Dostoevsky, too, tells stories of minds and bodies functioning in the world as an integral part of what his Razumikhin calls “the living process of life.” While Dostoevsky consistently presents the human mind and body as aspects of a natural world that in turn enjoys its own agency, this idea finds especially beautiful expression in The Brothers Karamazov (1880) in Ivan’s love for “sticky little leaves” as in Father Zosima’s belief that animals, too, have souls; in Ivan’s rejection of non-Euclidean geometry, Dostoevsky argues that we better apprehend the multiplicity of the material world through a more recent, more complicated and more flexible kind of mathematics. At a time when my students are overwhelmingly concerned with climate change, a science that places minds in bodies and bodies in the world is a Very Big Idea. Dostoevsky doesn’t just tell a different story of science, however, but enacts one.

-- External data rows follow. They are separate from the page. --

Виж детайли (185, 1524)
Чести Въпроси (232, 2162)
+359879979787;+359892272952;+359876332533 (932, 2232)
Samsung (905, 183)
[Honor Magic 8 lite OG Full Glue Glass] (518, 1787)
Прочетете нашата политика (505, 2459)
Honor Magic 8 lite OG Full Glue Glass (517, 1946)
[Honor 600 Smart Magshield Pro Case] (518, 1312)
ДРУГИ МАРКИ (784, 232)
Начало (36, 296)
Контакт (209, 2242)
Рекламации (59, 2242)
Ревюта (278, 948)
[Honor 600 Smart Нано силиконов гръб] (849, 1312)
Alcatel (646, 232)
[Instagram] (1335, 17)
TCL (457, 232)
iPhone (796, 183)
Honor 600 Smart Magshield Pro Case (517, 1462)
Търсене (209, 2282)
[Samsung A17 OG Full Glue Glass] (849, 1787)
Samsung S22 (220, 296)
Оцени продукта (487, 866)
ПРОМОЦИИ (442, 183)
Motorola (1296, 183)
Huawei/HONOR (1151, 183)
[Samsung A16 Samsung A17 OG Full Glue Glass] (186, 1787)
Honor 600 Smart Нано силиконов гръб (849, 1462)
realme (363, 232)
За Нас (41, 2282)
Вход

Scholars have long characterized nineteenth-century literary Realism in scientific terms. As René Wellek writes, what he calls “the objective representation of contemporary social reality” relies on “the orderly world of nineteenth-century science, a world of cause and effect, a world without miracle, without transcendence even if the individual may have preserved a personal religious faith.” Wellek’s idea of “objectivity” would seem to rule out the further reaches of figurative language, and Dostoevsky with his reliance on extravagant plots and overt, even over-the-top figuration is usually cast as less than entirely Realistic. A science predicated on the interrelationship of mind and matter lends itself not to a stripping-away of figurative language, however, but to its complication, and here my project, like the project that is 19v, asks that we re-consider what Realism might entail. Dostoevsky teaches us that we turn to art not because the material world is impoverished, but because minds and bodies in the world really work that way.